There’s nothing in front of me but miles and miles of flat desert, yellow and gold and orange, stretching out until the sky meets the horizon, the deepest, clearest blue I’ve ever seen. I stand there and look out at it, the blazing sun stinging my eyes until my vision goes liquid fuzzy, and I wonder how far it goes before it hits anything. How far you’d have to walk before finding civilization.

God, I hate everything. I hate Jake and I hate his stupid van and I hate that people can be so horrible to Laney
and she just
takes
it, because—because why? Because she likes the attention? Because she thinks she deserves it? I’ve always thought of her as this totally fearless person, but then she just lets herself get walked all over like she’s a freaking doormat.

And I hate that I expected better from Jake. I should’ve known. He’s no different from anyone else.

A scream bubbles up in my chest, rips out of my throat from somewhere in the depths of my gut and reverberates into nothing. Even after I’ve stopped I can hear the echoes ringing in my ears. And then I’m just standing there, breathing raggedly, everything in me empty and aching.

“Harper, stop it!” Laney’s behind me, screaming too, on the verge of frantic tears. “Stop it! Stop!”

I turn around slowly so I’m standing sentinel over her and Jake. Laney looks panicked, but he is perfectly calm, unmoving.

“It’s okay,” Laney says. “It’s okay.

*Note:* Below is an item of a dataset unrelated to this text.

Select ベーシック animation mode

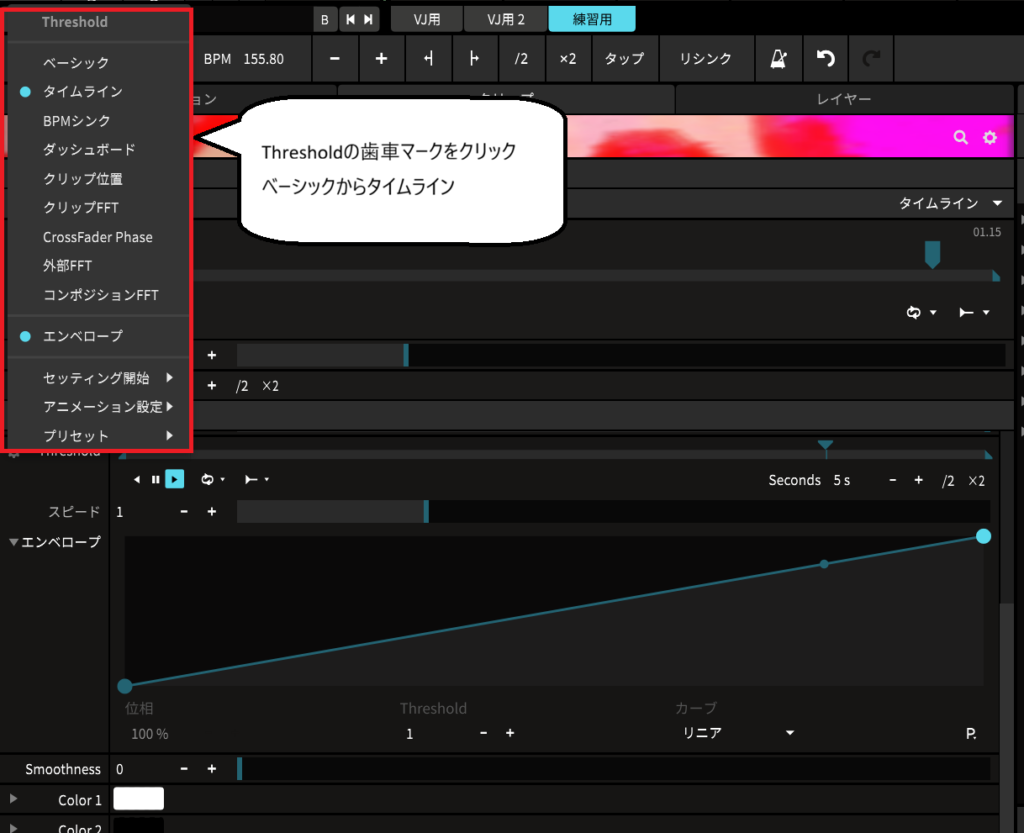pyautogui.click(x=76, y=63)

It’s okay.”

“Stop saying that! It is not okay!” I yell. “It is so
not
okay! It isn’t okay for a guy to treat you like you’re a piece of crap—” I point to Jake “—and it isn’t okay for you to be a raging asshole for no reason, and we have to stop pretending things are okay.
Nothing
is okay.”

I can see the road from here. A pickup truck rolls by, slows as it approaches the van but doesn’t stop. None of us speak until it’s out of sight.

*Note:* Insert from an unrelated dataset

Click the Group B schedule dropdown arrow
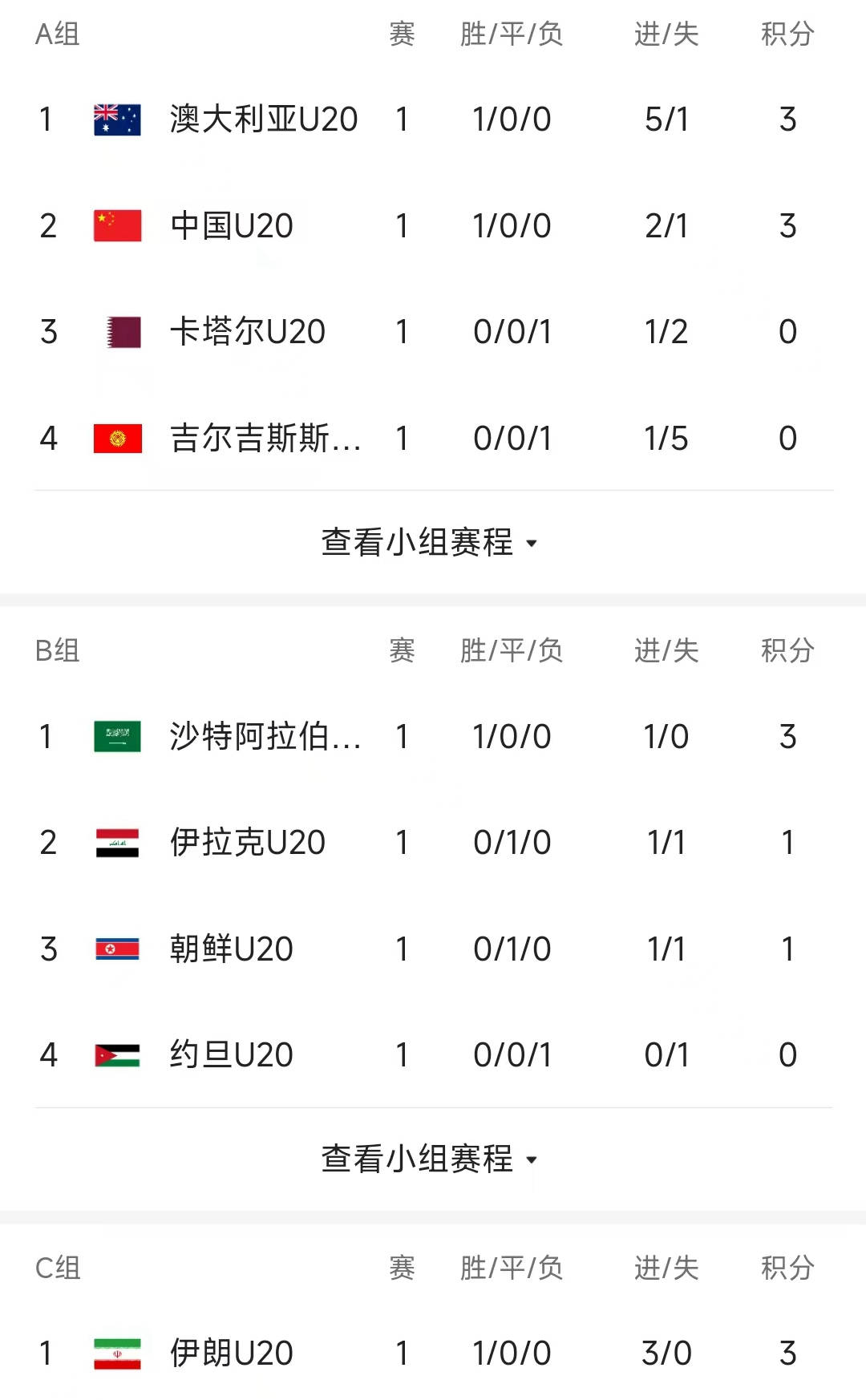This screenshot has width=866, height=1400. (531, 1160)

“I’m sorry,” Jake says. He turns to Laney. “I didn’t mean it.”

She lifts a shoulder and drops it. “Yeah, you did,” she says, very pointedly avoiding eye contact. “Whatever. It’s fine. I mean. It’s not fine, but I forgive you or whatever.” She looks to me. “Will you get down now?”

“All right.” I sit and shimmy off the rock, land on the dusty ground. “Let’s go fix the damn tire.”

“Shit.” Jake stares into the back of the van with one hand slapped over his face. “Shit. Shit. Shit.”

“You’re an idiot,” I tell him. “A spare but no jack? You are such. An. Idiot.”

“Eli must’ve borrowed it and not put it back,” he says. He’s still moving around bags and blankets, searching for the jack even though we’ve torn the van apart five times already. “Shit.
Shit.”

I look at Laney, sitting on the side of the road, squinting down at her cell phone. She’s been texting Seth for the last fifteen minutes. “What does Seth say?” I ask.

“Seth says, and I quote, ‘Jake is an idiot,’” she says. Seth is a good study of human character.

Jake curses a few more times and stalks off around the van, jumping up and sitting on the hood. I follow and watch as he paws his pockets madly, until he eventually fumbles out a cigarette. I walk around so I’m standing in front of him.

“What should we do?” I ask.

He doesn’t look at me as he shakes his lighter and tries to flick up a flame. “Do I look like I have an answer to that?” I really could just punch him in the mouth, I swear.

“What is wrong with you?” I snatch the lighter out of his hands and throw it on the ground. “Why are you being such a dick?”

He stares at me with the unlit cigarette hanging on his lower lip and says, “We’re not friends, Harper. Don’t act like we are.”